TASK REQUIREMENTS: Your output should contain every record, unchanged.

(DATA FOR PROCESSING Opens)

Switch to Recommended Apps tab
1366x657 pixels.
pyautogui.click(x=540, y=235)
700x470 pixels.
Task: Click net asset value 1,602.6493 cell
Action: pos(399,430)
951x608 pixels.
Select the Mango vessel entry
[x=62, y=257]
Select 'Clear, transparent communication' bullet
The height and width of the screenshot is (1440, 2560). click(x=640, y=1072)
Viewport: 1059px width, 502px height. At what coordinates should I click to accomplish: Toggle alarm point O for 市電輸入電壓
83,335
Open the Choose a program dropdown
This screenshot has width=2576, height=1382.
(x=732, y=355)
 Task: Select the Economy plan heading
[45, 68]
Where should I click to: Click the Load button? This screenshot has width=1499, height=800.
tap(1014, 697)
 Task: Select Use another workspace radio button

(DATA FOR PROCESSING Closes)

RESPONSE TO THIS TASK:
Switch to Recommended Apps tab
1366x657 pixels.
pyautogui.click(x=540, y=235)
700x470 pixels.
Task: Click net asset value 1,602.6493 cell
Action: pos(399,430)
951x608 pixels.
Select the Mango vessel entry
[x=62, y=257]
Select 'Clear, transparent communication' bullet
The height and width of the screenshot is (1440, 2560). click(x=640, y=1072)
Viewport: 1059px width, 502px height. At what coordinates should I click to accomplish: Toggle alarm point O for 市電輸入電壓
83,335
Open the Choose a program dropdown
This screenshot has width=2576, height=1382.
(x=732, y=355)
 Task: Select the Economy plan heading
[45, 68]
Where should I click to: Click the Load button? This screenshot has width=1499, height=800.
tap(1014, 697)
 Task: Select Use another workspace radio button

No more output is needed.